Je crois que précisément, d'une façon beaucoup plus naïve, c'est ce qui a amené la fête de Saint Joachim et de Sainte Anne. Ce n'est pas le goût des généalogies. Ce n'était pas tellement déployé à l'époque, sauf dans les cas exceptionnels, par exemple pour Jésus, on voulait à travers sa généalogie, montrer toute la continuité de l'histoire du monde vers sa personne. Ce n'est pas le goût des généalogies, mais c'est le fait de dire : est-ce que Israël prend sens à partir de Jésus ou est-ce que c'est Jésus qui prend sens à partir d'Israël ? Et la réponse est : les deux ! La réponse, c'est que Joachim et Anne qui étaient des gens obscurs, ont été justifiés aux yeux de l'histoire, dans leur existence, dans leur vie, dans leur mission, par leur petit-fils, Jésus, et leur fille Marie. En même temps, Jésus est l'héritier de cette histoire. Et si en même temps le revêtement de la fête a un côté un peu "famille je vous aime", un peu classique et bon teint, en réalité, à travers tout cela, il y a quand même une question beaucoup plus importante : comment apparaît le sens religieux de l'histoire ? La réponse de la tradition sur ce sujet est de dire que l'histoire de Jésus prend sens dans le courant qui l'a porté, Israël, représenté par Marie, Joseph, les grands-parents, la généalogie du Christ, et d'autre part, l'histoire de Jésus donne sens et justifie le sens même de la vie de tous ceux qui par le simple enchaînement des générations ont préparé sa venue.
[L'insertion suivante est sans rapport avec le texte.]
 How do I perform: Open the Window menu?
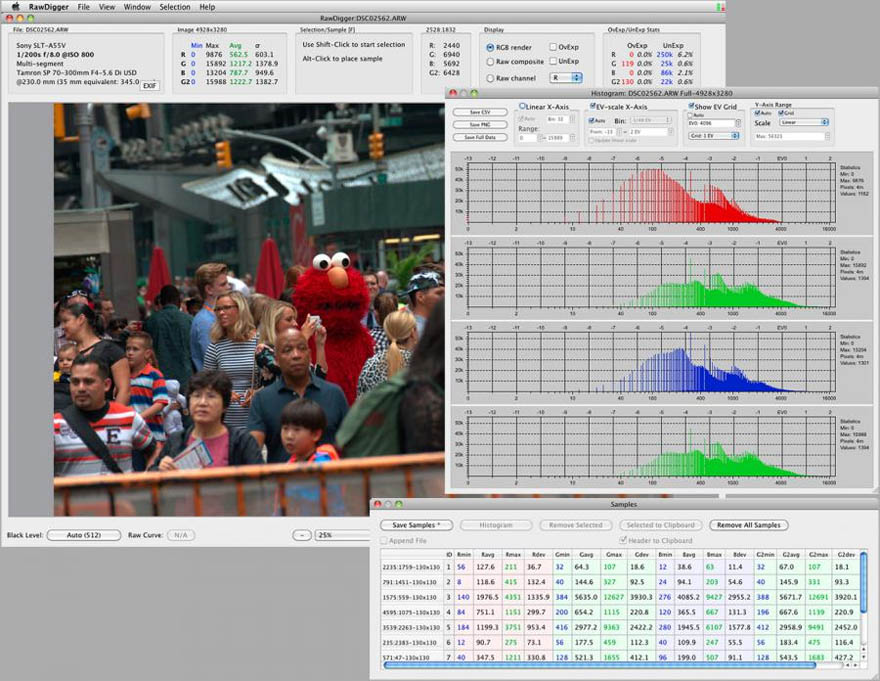click(137, 7)
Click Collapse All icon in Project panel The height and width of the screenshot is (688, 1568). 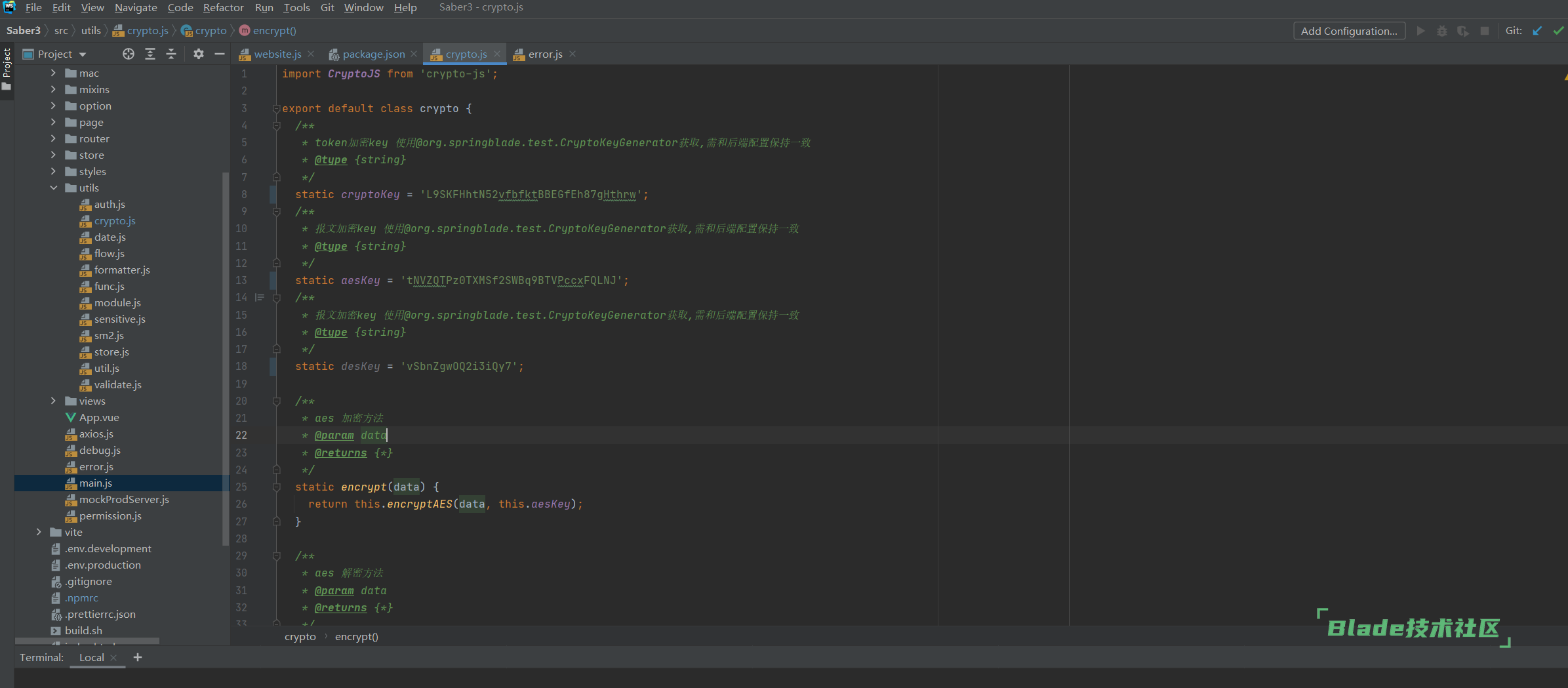coord(171,54)
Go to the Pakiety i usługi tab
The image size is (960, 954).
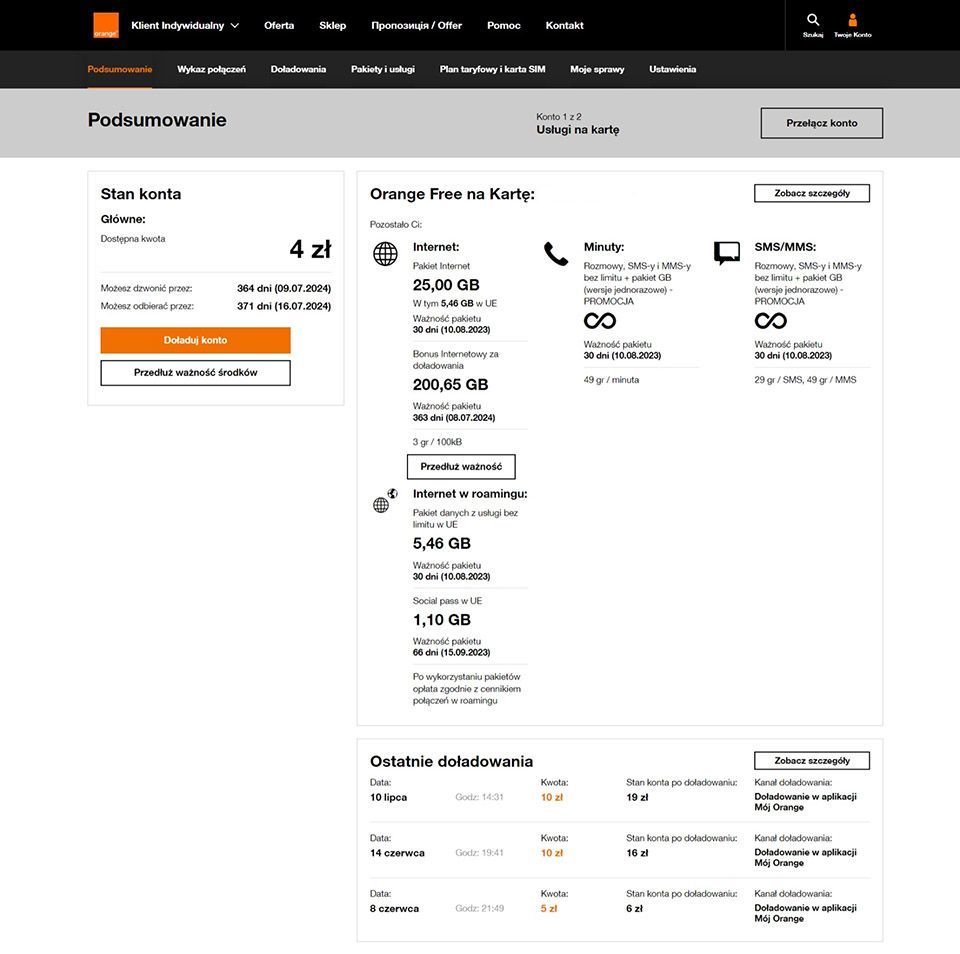(x=383, y=69)
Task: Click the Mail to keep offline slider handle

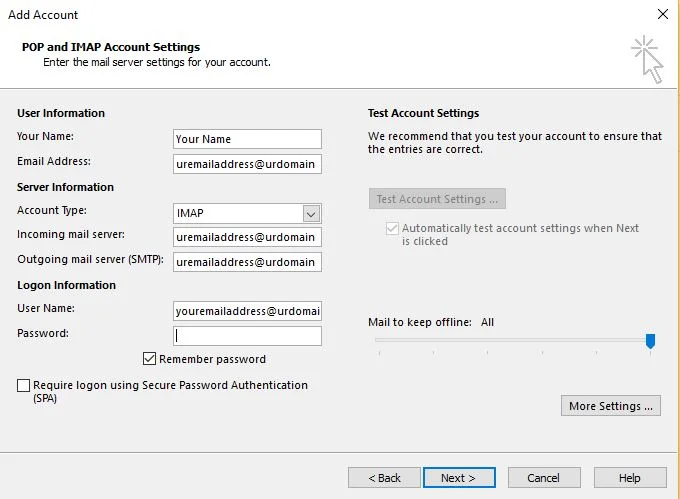Action: tap(650, 341)
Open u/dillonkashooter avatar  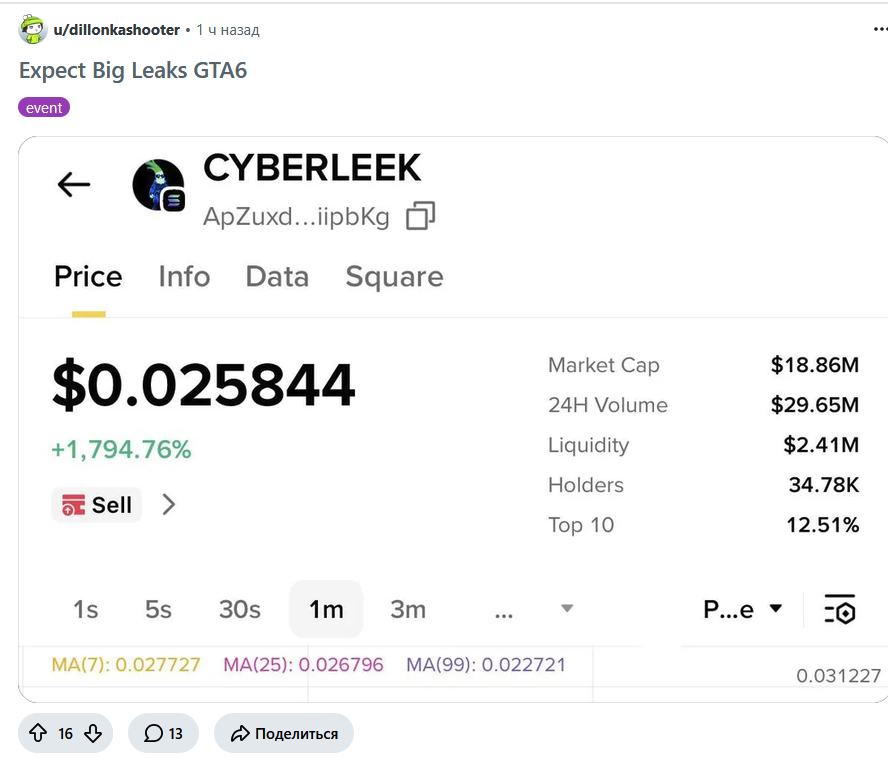[33, 29]
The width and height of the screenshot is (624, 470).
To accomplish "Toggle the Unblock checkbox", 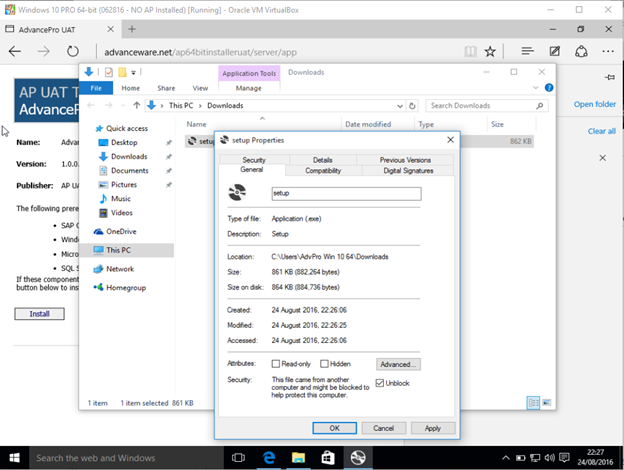I will pyautogui.click(x=381, y=383).
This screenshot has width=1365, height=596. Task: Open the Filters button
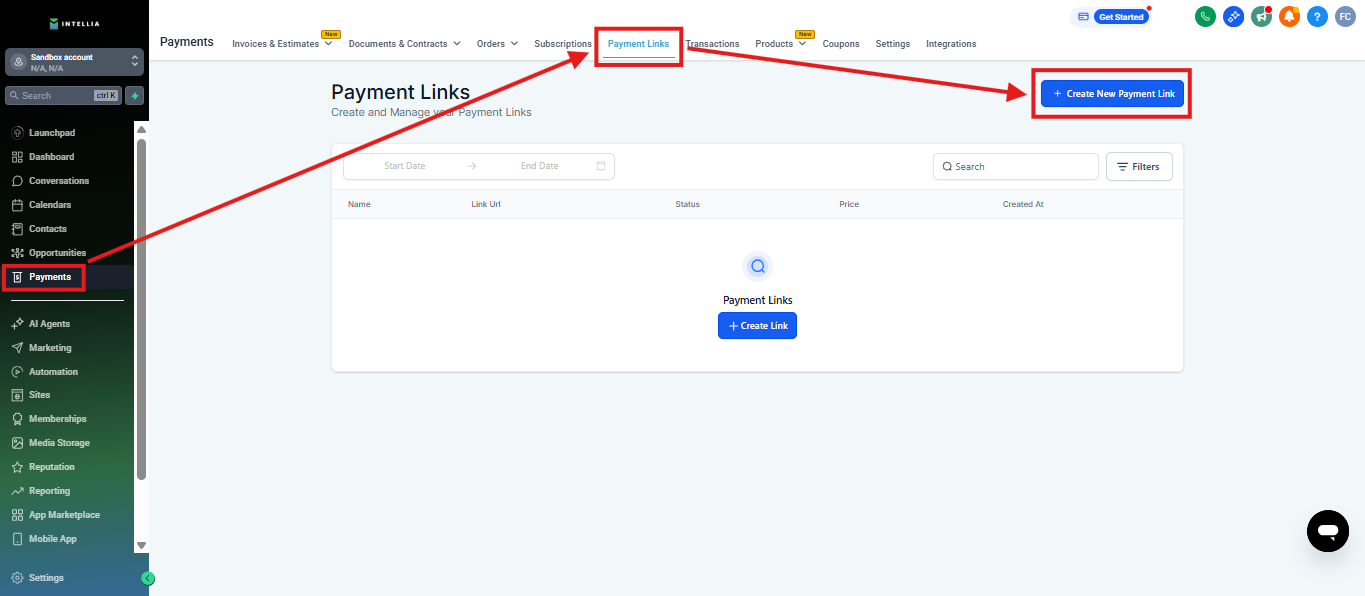pos(1138,167)
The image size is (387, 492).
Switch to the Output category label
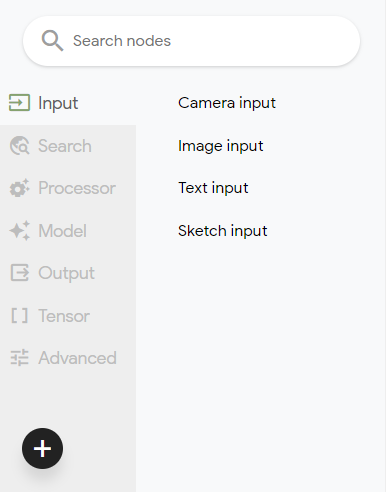pos(66,273)
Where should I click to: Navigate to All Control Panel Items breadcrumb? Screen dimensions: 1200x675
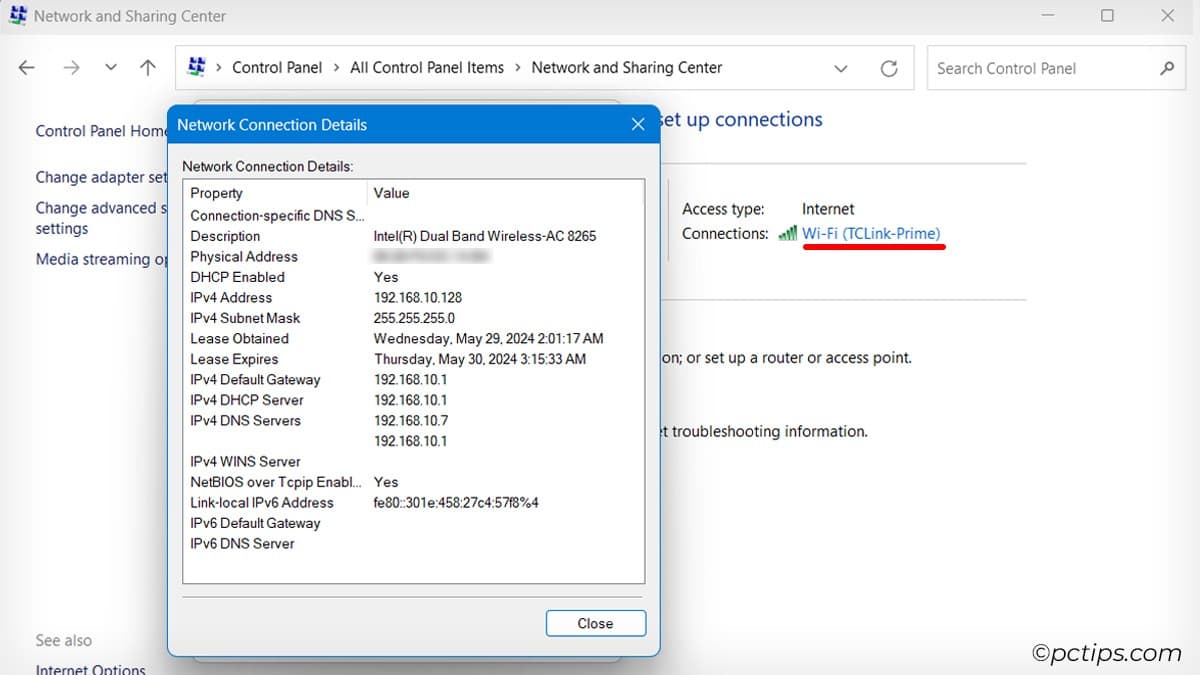(427, 67)
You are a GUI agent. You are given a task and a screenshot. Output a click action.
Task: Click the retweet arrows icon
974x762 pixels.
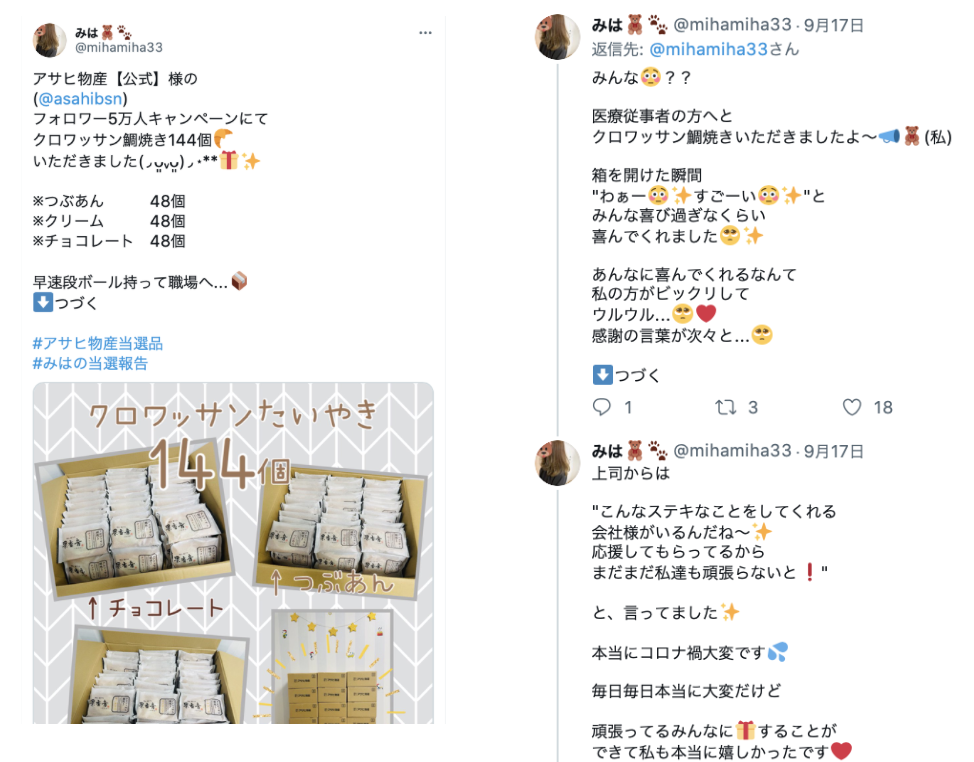coord(726,407)
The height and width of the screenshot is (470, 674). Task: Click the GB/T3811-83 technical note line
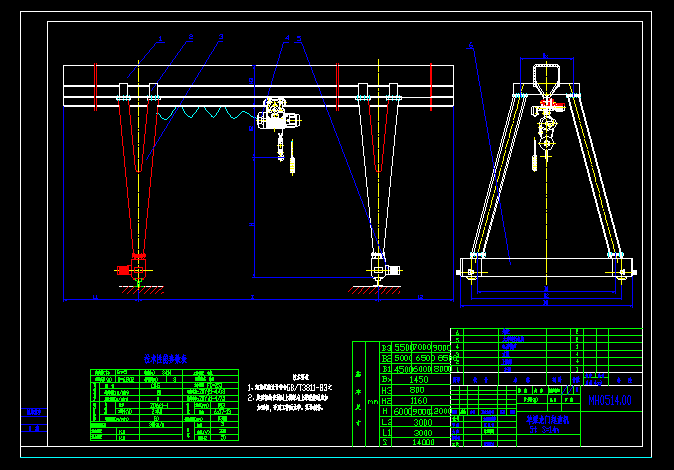292,386
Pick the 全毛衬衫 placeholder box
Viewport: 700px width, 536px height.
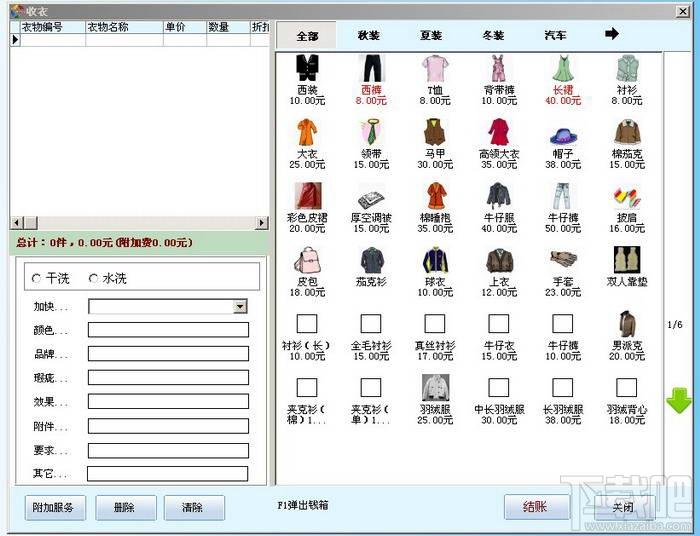[x=371, y=324]
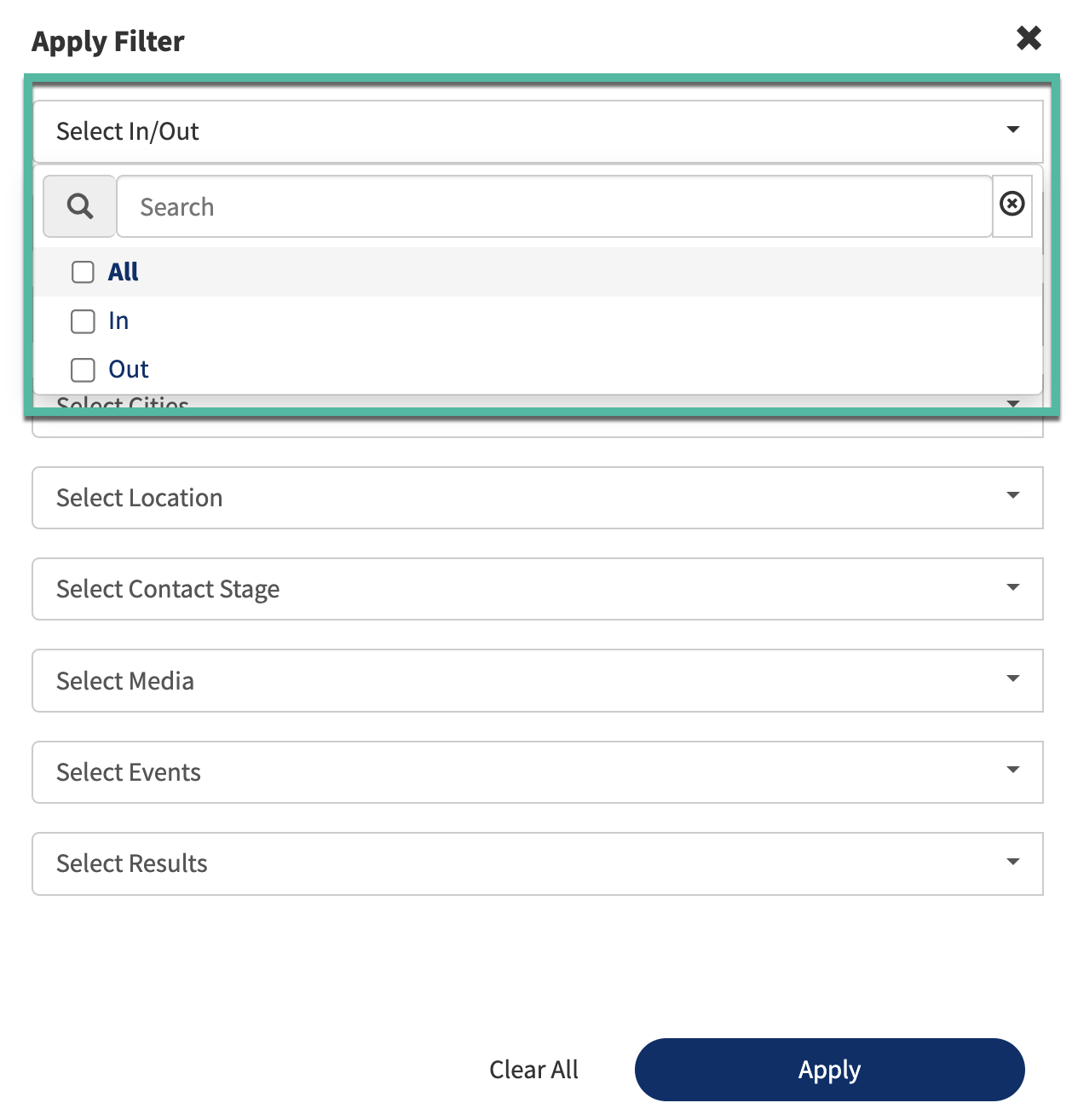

C'est donc une lecture un peu complexe du mystère de l'histoire. Nous avons tendance à croire que l'histoire, c'est simplement ce que nous faisons apparaître après. Les anciens étaient plus avertis : ils savaient que l'histoire est non seulement de ce qu'on fait apparaître après, mais c'est déjà cet obscur travail qui se passe et qui permet l'éclosion du sens dans le passé. Je crois que l'avènement de la foi chrétienne dans le monde ancien a développé très profondément le sens de l'histoire. Aujourd'hui, nous avons parfois tendance à restreindre ce sens de l'histoire en le cadrant uniquement sur le progrès technique et sur ce qui s'est passé dans les dix dernières années. Aujourd'hui, on a un sens de l'histoire qui est plutôt l'histoire "gazette", les petits bulletins de "Yahoo" ou de je ne sais pas quelle agence de nouvelles, Reuter ou autres. A ce moment-là, on a le sens de l'histoire au moment présent. Il apparaît du sens, mais quand on fête Joachim et Anne on se paie le luxe de se poser la question vraiment devant Dieu, au cœur même de l'histoire, la destinée d'Israël et la destinée de l'Église : comment le sens apparaît-il ? Et cette question-là elle n'est pas simplement une question générale, mais c'est la question de chacune de nos vies.